It is a stretch of road lined with postcard perfect views and promises of escape and a sense of freedom. But 80 years ago, sitting under the same shadows of the Rocky Mountains, was Camp No. 130 (also known as Kananaskis Camp).
The Canadian government sent prisoners of war there and interned those deemed to be “enemy aliens.”
On June 10, 1940, when Italy declared war on the United Kingdom, Canada enacted the War Measures Act and rounded up hundreds of Italian Canadians.
“That’s when the great sweep occurred,” said Dr. Arianna Davies, an author and historian.
“The greatest number was Ontario, Quebec and Vancouver,” said Davies from her Edmonton home.
Davies said between 600 and 700 Italian Canadians were sent to internment camps, including six from Alberta, who were sent to Camp 130.
“Certainly there were hardcore fascists in Canada,” said Davies. “Whether they were capable of sabotage… the idea they would undermine Canada is rubbish really.”
“A lot of Canadian young men of Italian ancestry served in the military, so the record serves for itself.
“All of the other Italians — whether they fit the criteria for being enemy aliens or not — were all tarred with the same brush. People had to report to the RCMP, Italians’ communities ceased to exist. So there’s this sense of shame,” said Davies, who was born in Italy.
The stigma would be felt by new Italian immigrants to Canada in the years following World War II.
Luigi Audia’s family settled in Calgary in the 1950s. He didn’t know anyone who was interned but he definitely heard the stories and felt the racism perpetuated by it.
“We were picked on as kids a lot,” said Audia, who is a director of Calgary’s Italian Cultural Centre.
“Part of the group that was declared enemy aliens — that doesn’t go away overnight. Then you have the stigma that you came from a country that was part of the enemy.
“Systemic racism was ever present in agencies we had to deal with as kids.”
On Thursday, the Trudeau government is planning on formally apologizing to Italian Canadians.
In 1990, then-Prime Minister Brian Mulroney apologized for the war internment to the National Congress of Italians Canadians in Toronto. But because it wasn’t inside the halls of Parliament, some didn’t feel it was official.

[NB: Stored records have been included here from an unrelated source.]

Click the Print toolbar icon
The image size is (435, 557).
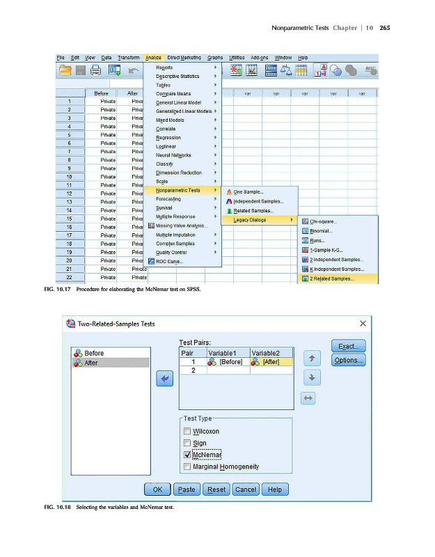(95, 70)
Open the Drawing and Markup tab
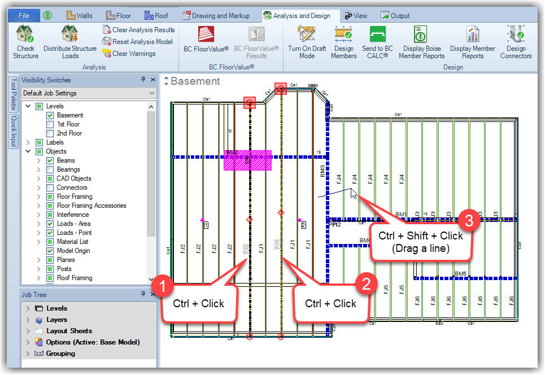Image resolution: width=545 pixels, height=375 pixels. tap(216, 16)
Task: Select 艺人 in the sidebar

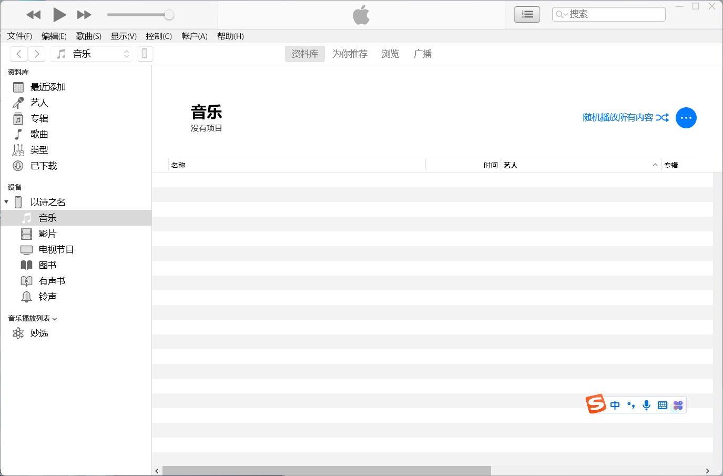Action: coord(39,103)
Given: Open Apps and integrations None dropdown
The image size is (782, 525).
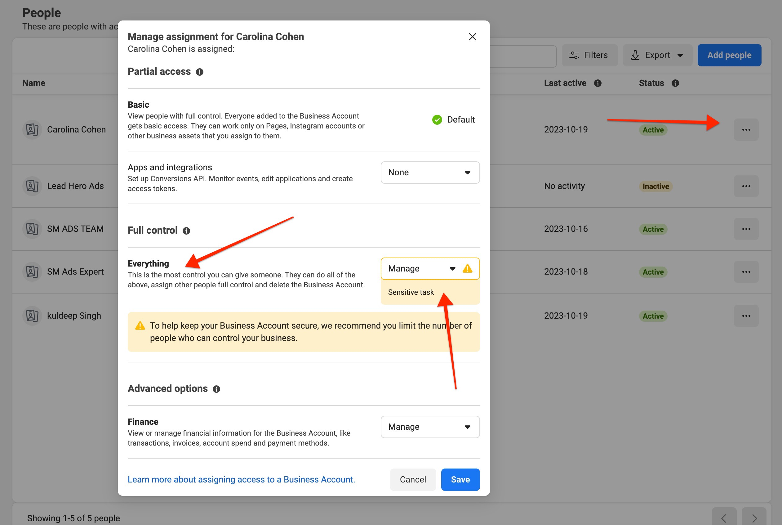Looking at the screenshot, I should (430, 172).
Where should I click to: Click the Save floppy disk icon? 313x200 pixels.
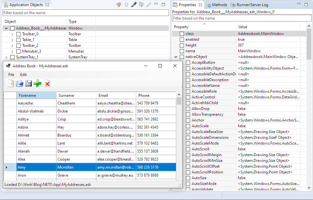pyautogui.click(x=29, y=84)
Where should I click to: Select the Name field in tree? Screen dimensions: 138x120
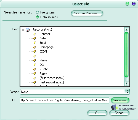(43, 60)
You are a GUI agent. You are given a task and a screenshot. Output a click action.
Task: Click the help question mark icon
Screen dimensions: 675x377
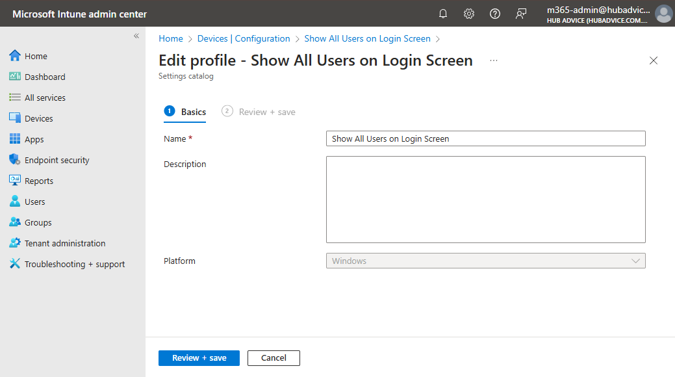(495, 14)
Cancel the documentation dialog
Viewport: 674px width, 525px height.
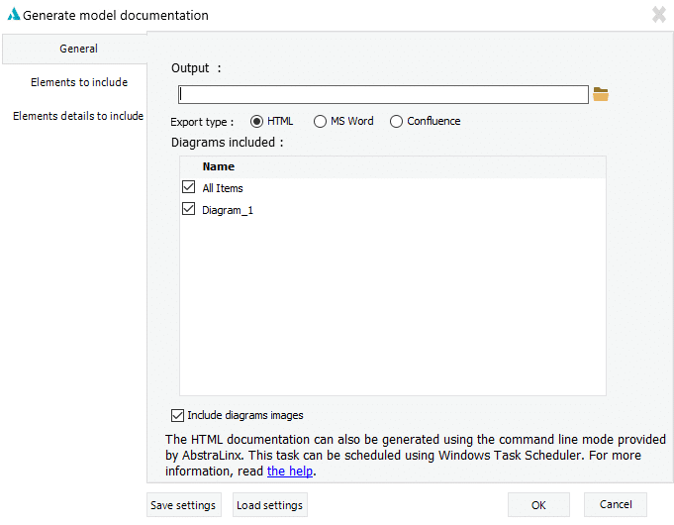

Davies has advocated for a formal apology and says “all Italian Canadians feel an apology is owed.”
But Audia questions the timing of it and hopes it’s not just a blanket apology; but directed specifically at the families of those who were wrongly imprisoned.
“An apology should be to the innocent. I’m not saying they all were, but a majority were,” he said.
“There was a wrong committed against Italians at the time and yes, an apology should have been done way earlier as opposed to now. I don’t know why.
“It’s nice but we could have done with something more targeted.”